## MATERIAL PROVIDED
=====
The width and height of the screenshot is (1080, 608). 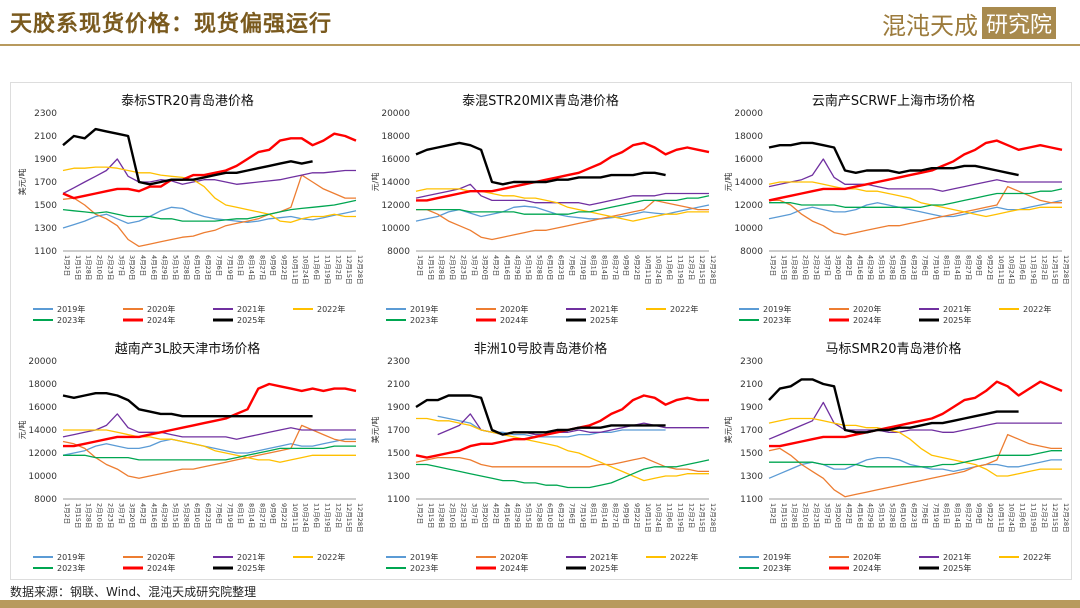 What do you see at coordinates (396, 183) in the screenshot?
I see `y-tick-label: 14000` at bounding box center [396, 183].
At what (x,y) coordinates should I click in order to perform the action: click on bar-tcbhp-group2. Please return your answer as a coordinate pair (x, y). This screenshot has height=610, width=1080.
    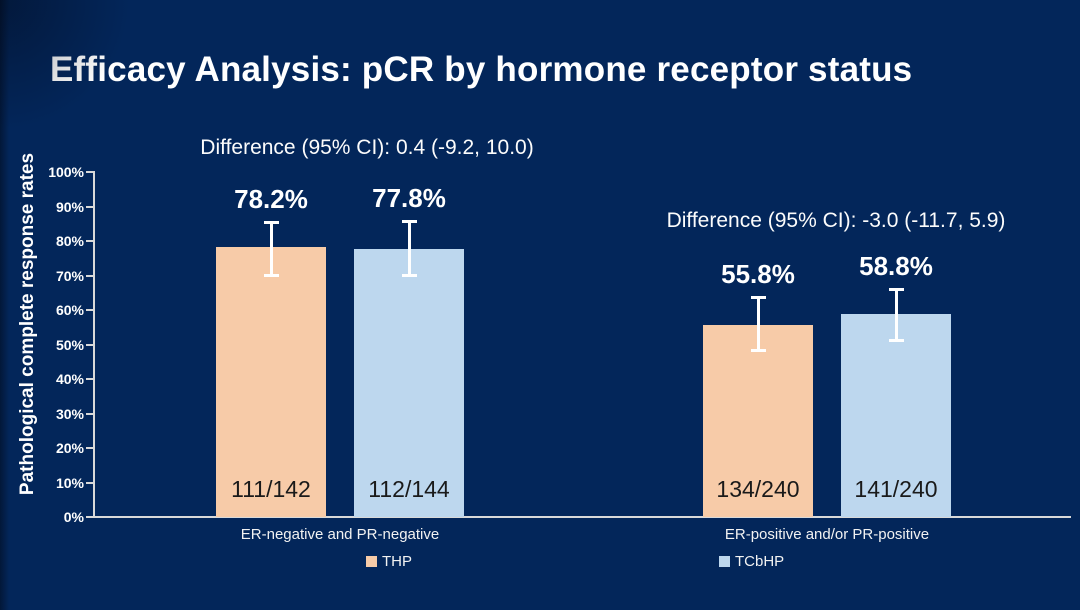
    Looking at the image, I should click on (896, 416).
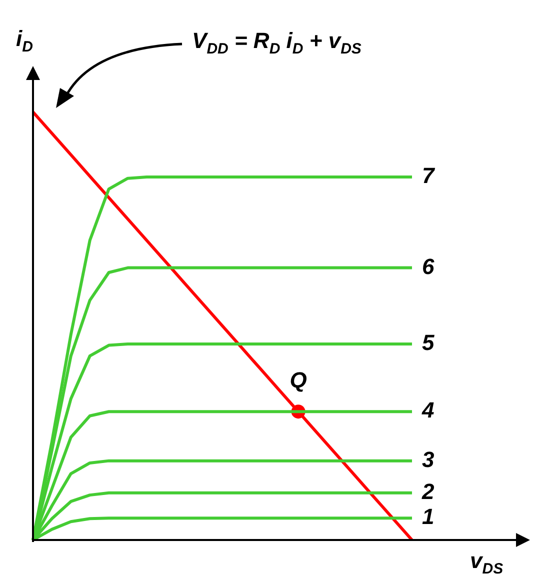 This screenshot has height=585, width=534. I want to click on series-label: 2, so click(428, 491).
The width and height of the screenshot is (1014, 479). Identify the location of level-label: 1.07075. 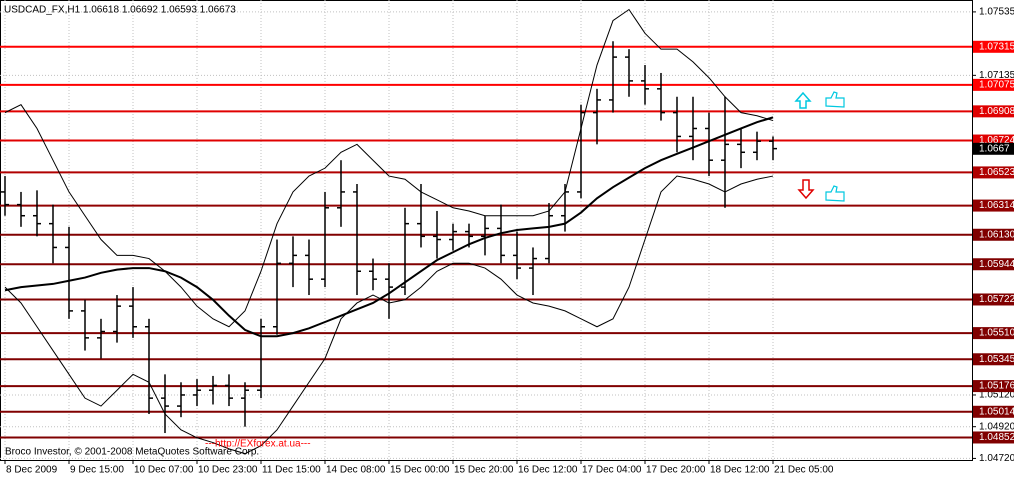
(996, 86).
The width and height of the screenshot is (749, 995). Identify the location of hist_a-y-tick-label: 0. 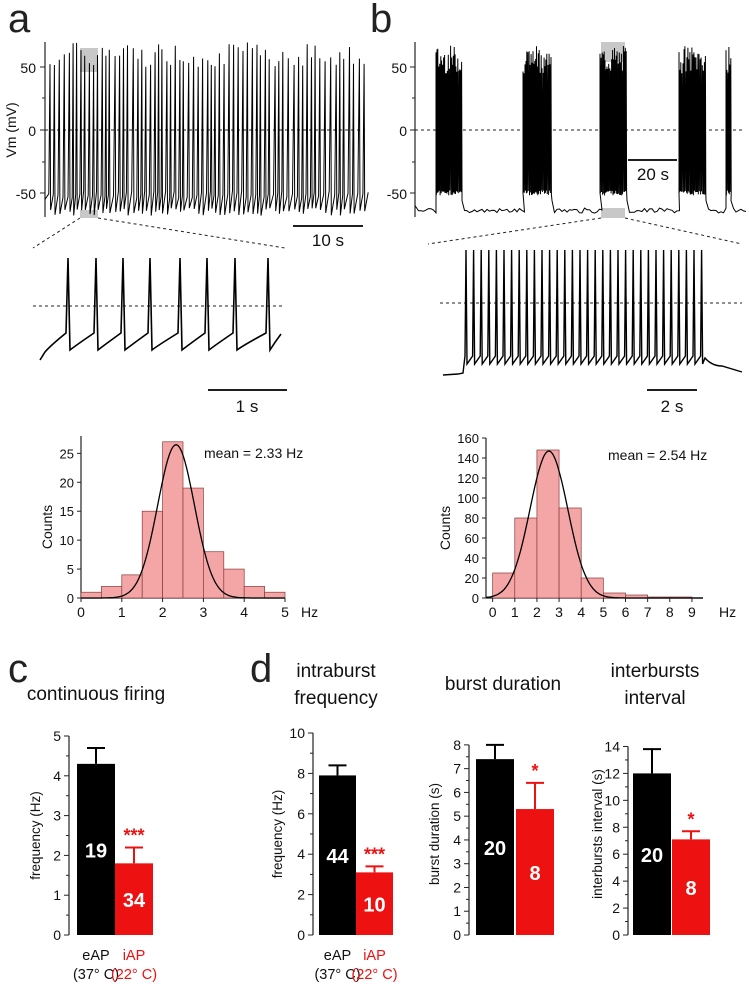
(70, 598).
=====
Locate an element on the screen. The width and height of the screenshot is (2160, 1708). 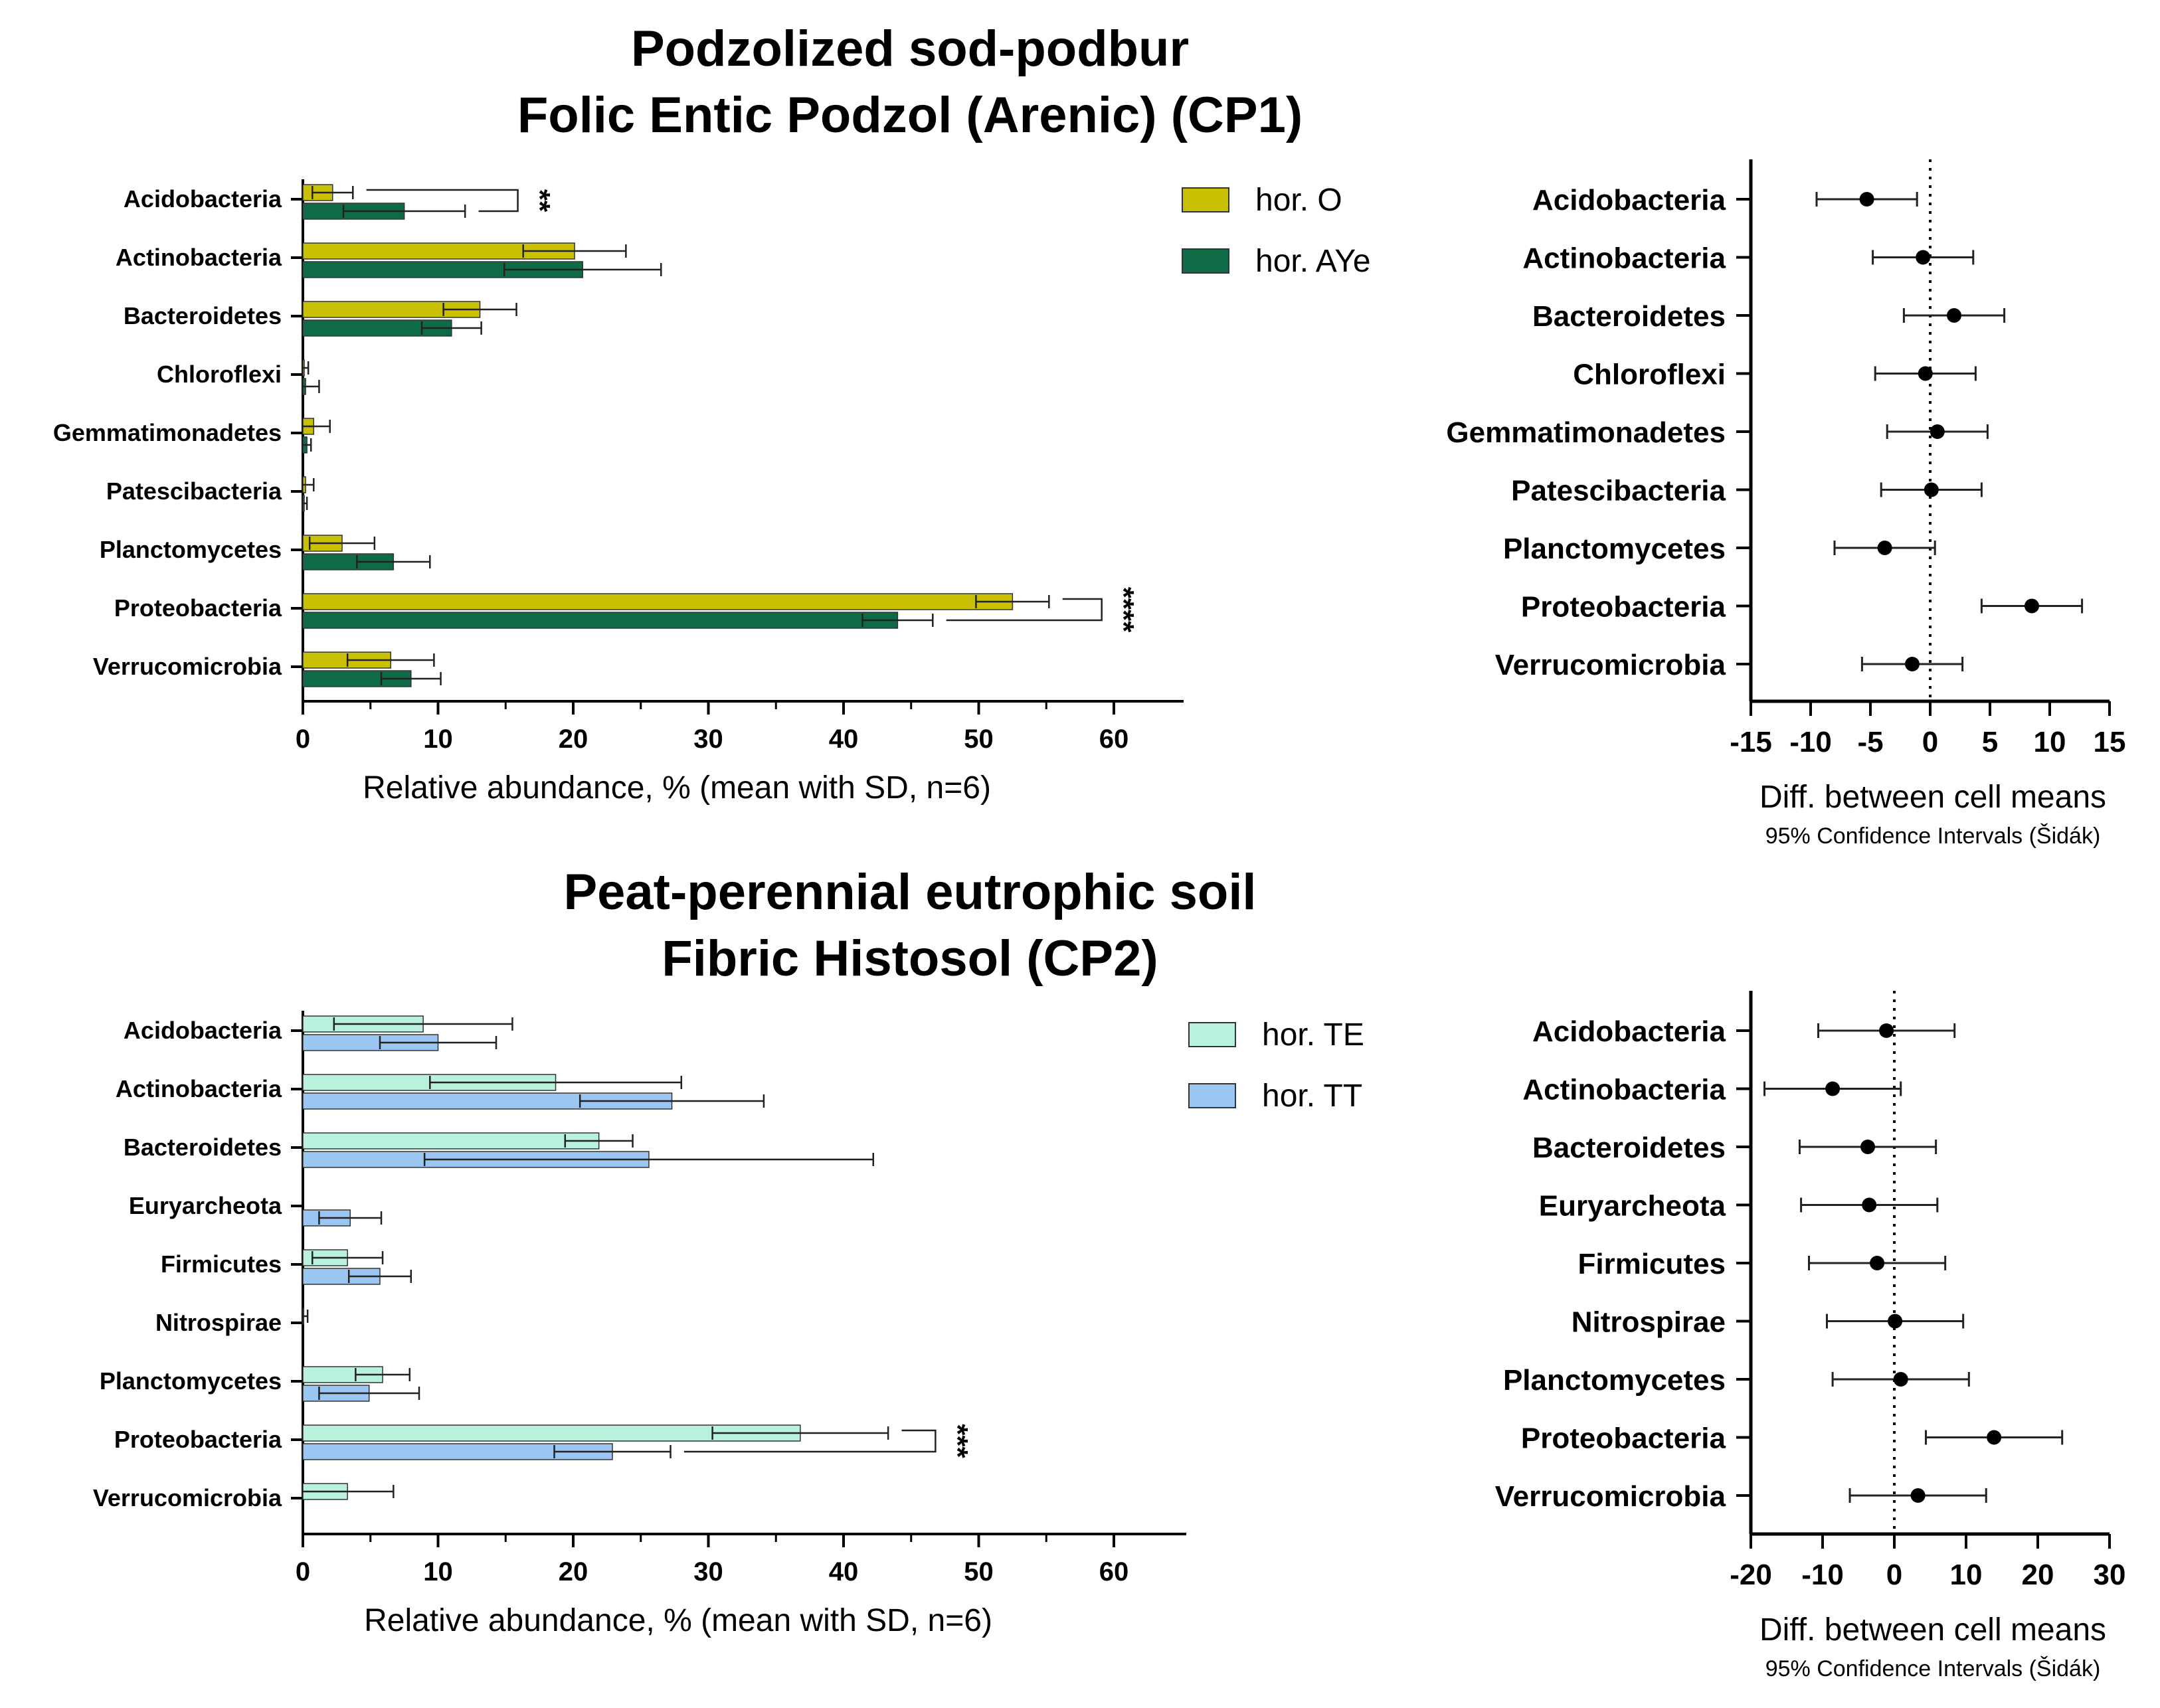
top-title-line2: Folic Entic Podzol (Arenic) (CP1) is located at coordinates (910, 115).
=====
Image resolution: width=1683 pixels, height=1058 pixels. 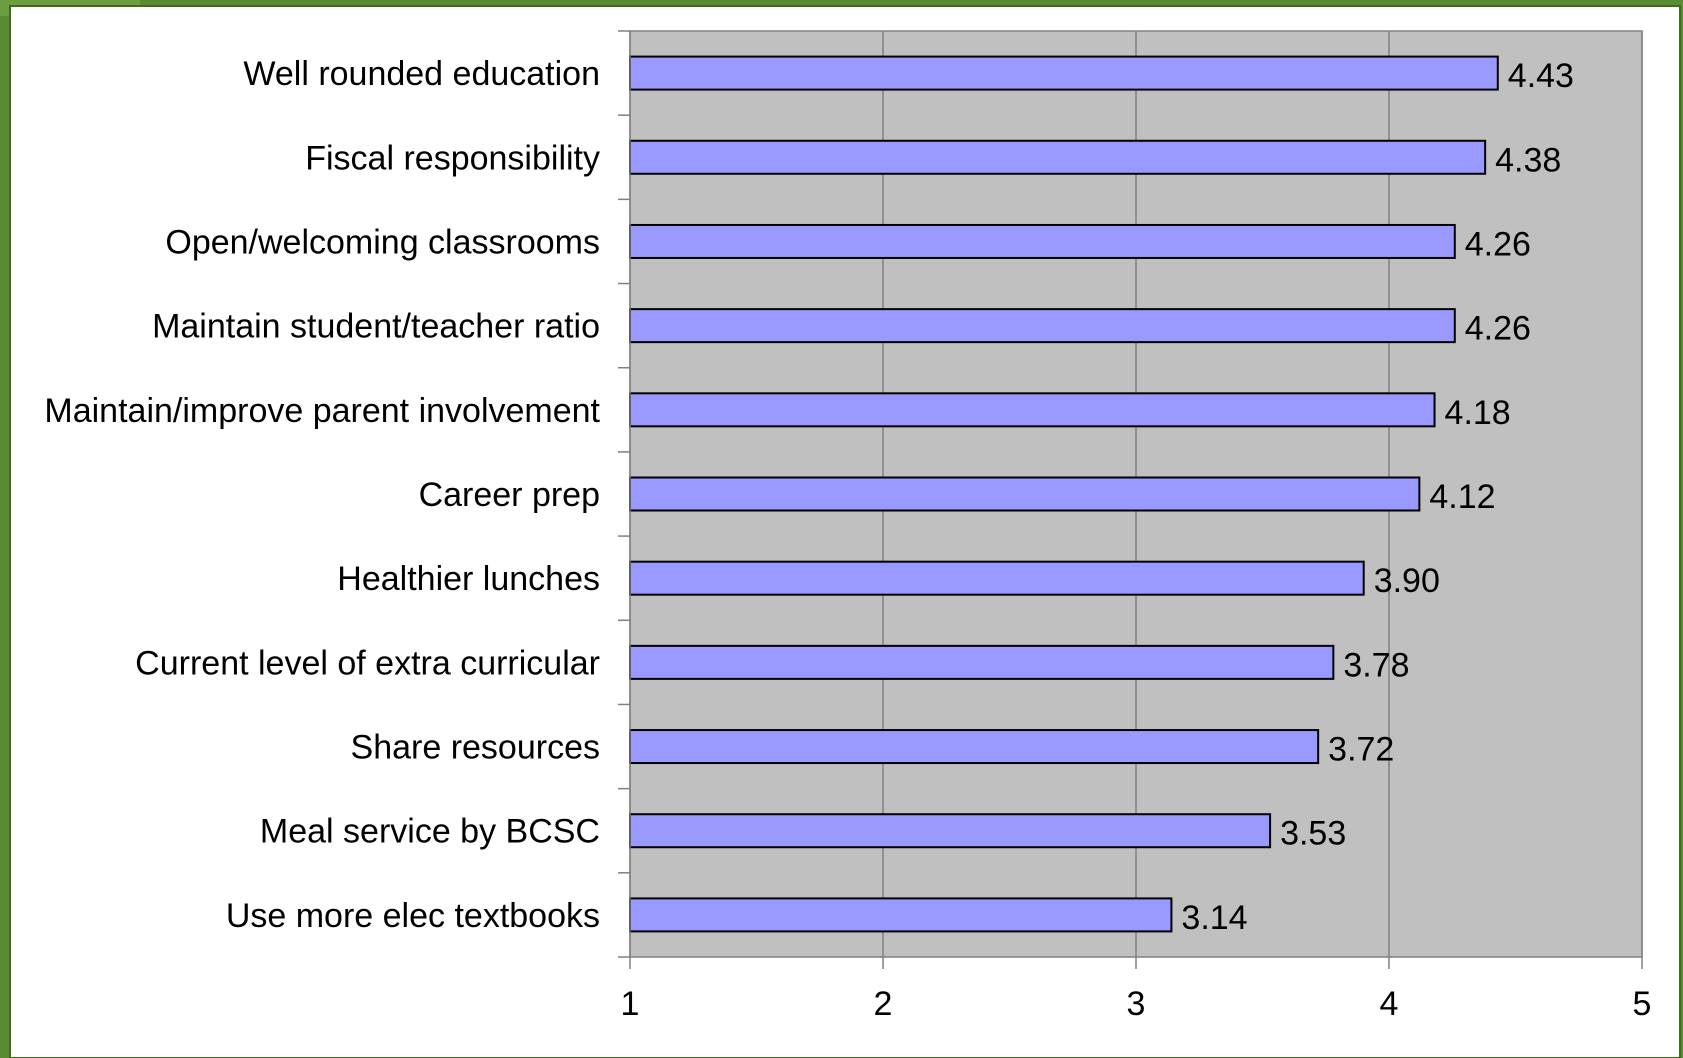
=====
Please reproduce word for word the entries from the line containing "Locate an element" through the line containing "top-title-line2: Folic Entic", with both of those lines included and the pictures left out.

## REPLY
Locate an element on the screen. The width and height of the screenshot is (2160, 1708). 
top-title-line2: Folic Entic Podzol (Arenic) (CP1) is located at coordinates (910, 115).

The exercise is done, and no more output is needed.